My heart skips a beat. I am right. This is the lie. We are now looking into each other’s eyes. His are dazzling under the moonlight streaming in through the curtains behind me. He waited. He waited and is still waiting for me to initiate moving beyond just paperwork and good mornings. That patience, along with everything I learned about him today has stirred a change of mind within me. If there’s one thing I know to be true about life – it is that to live a life well-lived, one must be open to change, and would it be so bad to admit that maybe I was wrong? That maybe being with Adrian won’t be the worst possible thing in the world?

“Liar,” I whisper. “How long have you been waiting for?”

“Ever since you said those words – not until you initiate.”

“How long will you wait for?” I whisper.

He takes a deep breath and whispers back, “However long you want me to. I’m not going anywhere, Olivia.”

Those words melt my heart, and in that moment, I need him more than ever. All of a sudden, I throw aside the pillow and climb on top of him, straddling his body as he lies below me. His hands slowly creep up to my waist, and he pulls me closer to him until there is barely any space between us left. With a sense of urgency, I ask, "What if ... that happens tonight?"

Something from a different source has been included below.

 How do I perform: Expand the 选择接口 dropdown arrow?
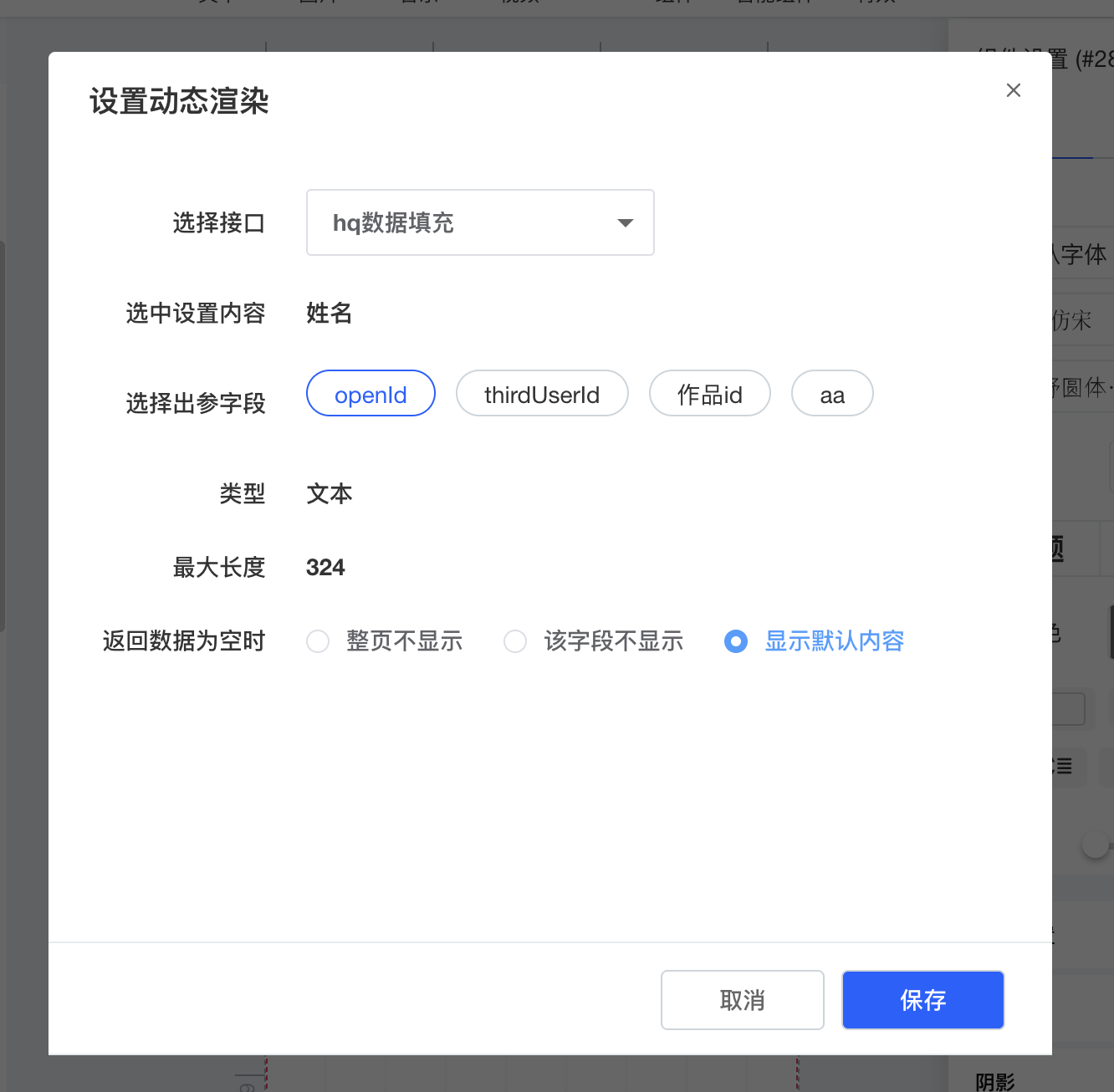pos(625,222)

His eyes sparkle with anticipation as he answers, “That won’t be the worst thing now, would it?” I lean my head down towards him, and he kisses me softly before pulling away to look into my eyes again, sending shivers down my spine from the intensity radiating off his gaze alone. We are lost in each other for what feels like an eternity until finally realize I’m no longer scared. Even if I am, I now know this man who has me in his grip, and with him by my side, I can trust that I won’t be left alone to pick up the pieces and so, with desire seeping through my bones and courage drowning out my protests, I take initiative, not knowing where this will lead but sure enough excited by the possibilities ahead.

My hands reach down for my shirt, almost of their own accord, as I slowly peel it off my body, allowing his eyes to linger on every inch of my naked skin, making him pray for more. His breath catches, and goosebumps spread across his body; a sign that he’s enjoying the moment just as much as I am. His grip tightens across my hips in response, and when he tries to touch the swell of my naked breasts, I slap his hand away. “What?” I ask, sultrily. “You can’t wait a little longer?”

“Oh hon,” he says. “I can wait forever.”

And I want him to.

I slowly put my hands on either side of his body and adjust my legs so that I can feel his dick under me. I start grinding against him, in slow, gentle motions. He tries to touch me again, but I hold his hands down. My breasts dance in response to my movements, and I know he likes how they look with me up here and him down there. I can feel him harden under me, and I release his hands, now allowing him to follow his desires. My fingertips lightly trace the lines of his abs along his chest as I bend my face closer to his, and his hands find my waist. His grip tightens in response, and with each passing second, desire builds in us both until finally, we can resist no more, our lips locking together hungrily to savor this intimate moment between us.

His strong hands are now roaming freely over my naked skin, hungry for exploration, teasingly grazing my nipples which harden at even the slightest touch, sending gentle waves fueling fire deep inside me.

CHAPTER 12

ADRIAN

God,itishardallowing her to tease me so. I want to take charge. I need to ravish her just as much as I need to breathe air. She’s grinding me, and the way those tits fall in my line of sight is just too much to bear. I know that if I wanted, I could easily overpower her and those little fists she’s using to hold my hands in place to prevent me from touching her, but the truth is, I’ll let her play this game her way until I can’t take it no more.